▶ _WORK ORDER_:
Look through the records below for the line holding "You are a GUI". Write it out exactly, with each following line through the line holding "Given: Expand the".

Saved data entries:
------------------------------------------------

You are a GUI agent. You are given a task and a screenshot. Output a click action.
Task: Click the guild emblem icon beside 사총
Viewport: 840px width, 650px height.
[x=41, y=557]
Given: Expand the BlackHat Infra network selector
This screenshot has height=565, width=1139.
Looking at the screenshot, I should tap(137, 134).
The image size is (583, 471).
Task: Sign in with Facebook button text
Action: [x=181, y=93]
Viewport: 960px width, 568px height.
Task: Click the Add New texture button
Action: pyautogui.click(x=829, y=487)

------------------------------------------------

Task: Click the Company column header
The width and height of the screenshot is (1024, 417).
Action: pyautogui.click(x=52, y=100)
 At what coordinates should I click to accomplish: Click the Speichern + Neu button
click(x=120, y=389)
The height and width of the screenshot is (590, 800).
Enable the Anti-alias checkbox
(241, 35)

------------------------------------------------

▶ _ANSWER TO THE PROBLEM_:
You are a GUI agent. You are given a task and a screenshot. Output a click action.
Task: Click the guild emblem icon beside 사총
Viewport: 840px width, 650px height.
[x=41, y=557]
Given: Expand the BlackHat Infra network selector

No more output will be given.